- [WORK REQUEST]: Search the lines of the records for the word "list", and copy every line that has it.

··········

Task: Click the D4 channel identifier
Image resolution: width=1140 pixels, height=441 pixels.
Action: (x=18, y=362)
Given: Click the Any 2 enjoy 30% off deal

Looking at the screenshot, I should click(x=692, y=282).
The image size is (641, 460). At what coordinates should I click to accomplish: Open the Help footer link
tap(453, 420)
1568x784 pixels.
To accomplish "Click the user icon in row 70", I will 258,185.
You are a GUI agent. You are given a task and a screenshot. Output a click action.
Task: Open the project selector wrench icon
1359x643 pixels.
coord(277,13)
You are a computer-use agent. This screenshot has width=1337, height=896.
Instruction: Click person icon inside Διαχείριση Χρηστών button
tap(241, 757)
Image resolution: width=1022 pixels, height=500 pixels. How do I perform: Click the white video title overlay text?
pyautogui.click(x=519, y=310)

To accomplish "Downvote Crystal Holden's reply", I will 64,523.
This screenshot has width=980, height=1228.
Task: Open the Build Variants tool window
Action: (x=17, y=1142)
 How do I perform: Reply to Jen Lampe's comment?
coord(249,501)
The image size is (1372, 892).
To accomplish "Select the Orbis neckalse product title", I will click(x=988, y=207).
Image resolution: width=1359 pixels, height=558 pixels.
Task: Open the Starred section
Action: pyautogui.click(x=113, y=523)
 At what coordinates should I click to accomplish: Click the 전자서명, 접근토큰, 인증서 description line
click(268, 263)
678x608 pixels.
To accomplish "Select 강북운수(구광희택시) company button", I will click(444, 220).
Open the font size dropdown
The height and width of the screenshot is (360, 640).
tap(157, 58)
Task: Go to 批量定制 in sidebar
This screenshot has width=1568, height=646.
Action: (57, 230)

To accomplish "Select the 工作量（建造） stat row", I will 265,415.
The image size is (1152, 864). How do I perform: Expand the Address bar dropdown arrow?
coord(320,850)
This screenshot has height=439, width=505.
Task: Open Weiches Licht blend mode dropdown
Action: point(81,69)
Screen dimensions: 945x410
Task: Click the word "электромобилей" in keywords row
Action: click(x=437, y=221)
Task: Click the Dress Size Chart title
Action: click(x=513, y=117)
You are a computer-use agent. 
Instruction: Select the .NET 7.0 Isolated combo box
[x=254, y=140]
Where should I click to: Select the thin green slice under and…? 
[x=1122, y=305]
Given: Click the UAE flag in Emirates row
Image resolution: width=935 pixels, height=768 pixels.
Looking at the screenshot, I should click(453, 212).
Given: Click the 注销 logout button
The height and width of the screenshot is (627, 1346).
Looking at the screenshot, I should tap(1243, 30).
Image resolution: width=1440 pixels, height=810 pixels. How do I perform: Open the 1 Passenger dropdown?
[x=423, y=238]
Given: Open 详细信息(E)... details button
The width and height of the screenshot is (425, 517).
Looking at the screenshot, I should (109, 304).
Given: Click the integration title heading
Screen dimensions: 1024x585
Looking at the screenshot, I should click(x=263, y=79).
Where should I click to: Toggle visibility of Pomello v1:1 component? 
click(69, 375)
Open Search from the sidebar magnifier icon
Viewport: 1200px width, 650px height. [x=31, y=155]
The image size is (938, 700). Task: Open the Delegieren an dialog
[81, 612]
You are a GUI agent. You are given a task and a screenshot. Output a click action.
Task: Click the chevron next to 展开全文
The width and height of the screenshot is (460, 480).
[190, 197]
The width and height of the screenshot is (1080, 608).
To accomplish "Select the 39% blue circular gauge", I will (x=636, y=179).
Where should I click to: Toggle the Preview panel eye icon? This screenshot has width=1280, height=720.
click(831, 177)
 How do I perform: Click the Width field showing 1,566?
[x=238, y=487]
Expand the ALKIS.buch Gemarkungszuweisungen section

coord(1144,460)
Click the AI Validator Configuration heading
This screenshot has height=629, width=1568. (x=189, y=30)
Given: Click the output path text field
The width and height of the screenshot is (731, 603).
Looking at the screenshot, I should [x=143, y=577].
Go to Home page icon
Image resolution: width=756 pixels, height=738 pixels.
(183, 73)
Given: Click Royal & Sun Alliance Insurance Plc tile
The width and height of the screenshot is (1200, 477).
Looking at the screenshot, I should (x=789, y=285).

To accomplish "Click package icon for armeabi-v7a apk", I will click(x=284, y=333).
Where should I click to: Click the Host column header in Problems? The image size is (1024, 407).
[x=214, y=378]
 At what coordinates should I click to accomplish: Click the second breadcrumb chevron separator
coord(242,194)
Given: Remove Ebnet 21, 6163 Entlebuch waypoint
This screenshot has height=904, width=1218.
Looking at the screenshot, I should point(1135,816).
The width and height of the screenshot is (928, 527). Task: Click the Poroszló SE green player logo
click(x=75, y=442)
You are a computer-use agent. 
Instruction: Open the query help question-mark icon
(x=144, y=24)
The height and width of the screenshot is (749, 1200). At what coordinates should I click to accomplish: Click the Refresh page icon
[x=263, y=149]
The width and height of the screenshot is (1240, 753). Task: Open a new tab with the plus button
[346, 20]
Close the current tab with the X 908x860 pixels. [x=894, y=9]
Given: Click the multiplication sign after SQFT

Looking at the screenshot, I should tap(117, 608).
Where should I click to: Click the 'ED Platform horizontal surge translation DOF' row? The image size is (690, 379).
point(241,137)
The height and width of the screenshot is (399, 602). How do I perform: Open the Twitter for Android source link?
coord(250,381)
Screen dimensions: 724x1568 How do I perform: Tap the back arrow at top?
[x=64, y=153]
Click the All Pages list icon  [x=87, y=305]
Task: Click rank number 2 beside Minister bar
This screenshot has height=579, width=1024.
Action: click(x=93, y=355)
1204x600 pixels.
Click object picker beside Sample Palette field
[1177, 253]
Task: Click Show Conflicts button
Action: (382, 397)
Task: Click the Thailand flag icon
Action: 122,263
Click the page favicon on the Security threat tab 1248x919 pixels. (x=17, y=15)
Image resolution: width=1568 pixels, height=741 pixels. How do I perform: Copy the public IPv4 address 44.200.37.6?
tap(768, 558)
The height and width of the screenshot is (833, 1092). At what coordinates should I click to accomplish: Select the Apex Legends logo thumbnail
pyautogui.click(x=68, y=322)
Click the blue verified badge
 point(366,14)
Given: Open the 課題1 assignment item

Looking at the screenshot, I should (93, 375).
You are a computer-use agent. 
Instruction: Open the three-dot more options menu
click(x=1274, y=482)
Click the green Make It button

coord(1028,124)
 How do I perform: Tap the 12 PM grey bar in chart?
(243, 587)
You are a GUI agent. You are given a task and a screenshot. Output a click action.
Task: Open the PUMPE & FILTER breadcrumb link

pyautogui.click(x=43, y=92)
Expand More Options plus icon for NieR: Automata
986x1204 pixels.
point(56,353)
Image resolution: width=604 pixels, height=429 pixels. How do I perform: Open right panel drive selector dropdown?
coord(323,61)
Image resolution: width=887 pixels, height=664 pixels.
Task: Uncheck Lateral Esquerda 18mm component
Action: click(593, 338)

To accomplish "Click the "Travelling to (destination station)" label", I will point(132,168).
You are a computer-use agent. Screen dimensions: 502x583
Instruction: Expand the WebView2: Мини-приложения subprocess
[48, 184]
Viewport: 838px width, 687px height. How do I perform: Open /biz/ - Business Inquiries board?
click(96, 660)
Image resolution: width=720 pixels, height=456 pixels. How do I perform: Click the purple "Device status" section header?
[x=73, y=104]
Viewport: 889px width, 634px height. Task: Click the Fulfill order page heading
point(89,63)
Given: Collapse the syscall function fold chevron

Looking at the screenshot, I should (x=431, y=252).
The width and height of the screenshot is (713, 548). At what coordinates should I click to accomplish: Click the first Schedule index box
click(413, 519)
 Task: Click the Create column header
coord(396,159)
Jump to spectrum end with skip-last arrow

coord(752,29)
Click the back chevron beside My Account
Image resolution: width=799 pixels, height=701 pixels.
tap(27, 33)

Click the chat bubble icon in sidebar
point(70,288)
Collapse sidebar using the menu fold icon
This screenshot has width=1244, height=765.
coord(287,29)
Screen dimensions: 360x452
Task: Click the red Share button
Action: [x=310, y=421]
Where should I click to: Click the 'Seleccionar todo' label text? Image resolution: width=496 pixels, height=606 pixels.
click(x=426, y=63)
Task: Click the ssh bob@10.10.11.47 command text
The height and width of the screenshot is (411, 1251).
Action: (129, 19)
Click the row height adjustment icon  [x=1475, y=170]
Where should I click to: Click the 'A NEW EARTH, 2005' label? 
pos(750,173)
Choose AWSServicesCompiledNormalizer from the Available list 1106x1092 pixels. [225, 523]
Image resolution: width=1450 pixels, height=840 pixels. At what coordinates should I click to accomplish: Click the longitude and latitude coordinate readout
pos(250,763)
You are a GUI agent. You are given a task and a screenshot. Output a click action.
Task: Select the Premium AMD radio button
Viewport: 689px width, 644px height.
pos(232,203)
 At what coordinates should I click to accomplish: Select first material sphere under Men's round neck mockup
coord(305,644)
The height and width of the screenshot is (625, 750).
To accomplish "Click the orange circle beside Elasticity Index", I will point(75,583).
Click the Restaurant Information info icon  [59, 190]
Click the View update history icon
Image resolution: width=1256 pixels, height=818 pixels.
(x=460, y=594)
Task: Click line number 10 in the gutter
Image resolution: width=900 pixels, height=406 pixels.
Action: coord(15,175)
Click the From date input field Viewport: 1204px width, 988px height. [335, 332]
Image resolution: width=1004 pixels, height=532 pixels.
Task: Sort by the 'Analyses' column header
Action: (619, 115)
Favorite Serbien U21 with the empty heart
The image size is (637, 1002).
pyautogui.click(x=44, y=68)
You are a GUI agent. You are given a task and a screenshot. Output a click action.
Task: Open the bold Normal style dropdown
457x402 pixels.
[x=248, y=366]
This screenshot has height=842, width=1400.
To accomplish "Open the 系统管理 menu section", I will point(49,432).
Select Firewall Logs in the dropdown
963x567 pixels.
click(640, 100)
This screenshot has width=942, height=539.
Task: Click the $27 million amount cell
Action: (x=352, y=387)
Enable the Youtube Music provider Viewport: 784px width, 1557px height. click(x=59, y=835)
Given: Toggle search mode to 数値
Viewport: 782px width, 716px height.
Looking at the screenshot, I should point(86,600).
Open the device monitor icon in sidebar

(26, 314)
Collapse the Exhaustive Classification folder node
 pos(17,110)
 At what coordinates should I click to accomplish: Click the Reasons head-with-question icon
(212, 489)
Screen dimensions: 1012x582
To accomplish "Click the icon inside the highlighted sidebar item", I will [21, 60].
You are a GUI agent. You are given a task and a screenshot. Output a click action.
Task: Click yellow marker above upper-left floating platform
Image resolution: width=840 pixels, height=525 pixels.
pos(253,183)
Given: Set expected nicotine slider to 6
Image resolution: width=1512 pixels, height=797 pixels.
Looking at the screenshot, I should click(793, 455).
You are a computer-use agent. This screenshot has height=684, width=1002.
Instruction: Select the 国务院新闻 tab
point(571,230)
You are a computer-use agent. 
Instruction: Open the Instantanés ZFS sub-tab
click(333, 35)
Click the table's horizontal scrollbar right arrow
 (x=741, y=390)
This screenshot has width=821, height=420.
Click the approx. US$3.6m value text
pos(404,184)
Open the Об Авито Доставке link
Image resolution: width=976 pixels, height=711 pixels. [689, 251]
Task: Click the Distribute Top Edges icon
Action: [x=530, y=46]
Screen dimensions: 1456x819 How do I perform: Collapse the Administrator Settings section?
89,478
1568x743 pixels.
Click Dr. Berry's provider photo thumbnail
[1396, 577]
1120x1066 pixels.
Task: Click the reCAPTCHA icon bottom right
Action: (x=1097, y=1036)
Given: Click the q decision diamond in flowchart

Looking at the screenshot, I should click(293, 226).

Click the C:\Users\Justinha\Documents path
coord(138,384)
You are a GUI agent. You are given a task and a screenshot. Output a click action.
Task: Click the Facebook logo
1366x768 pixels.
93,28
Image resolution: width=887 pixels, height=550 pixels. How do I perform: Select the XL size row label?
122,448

··········

- [RESPONSE BELOW]:
Click the All Pages list icon  [x=87, y=305]
Choose AWSServicesCompiledNormalizer from the Available list 1106x1092 pixels. [225, 523]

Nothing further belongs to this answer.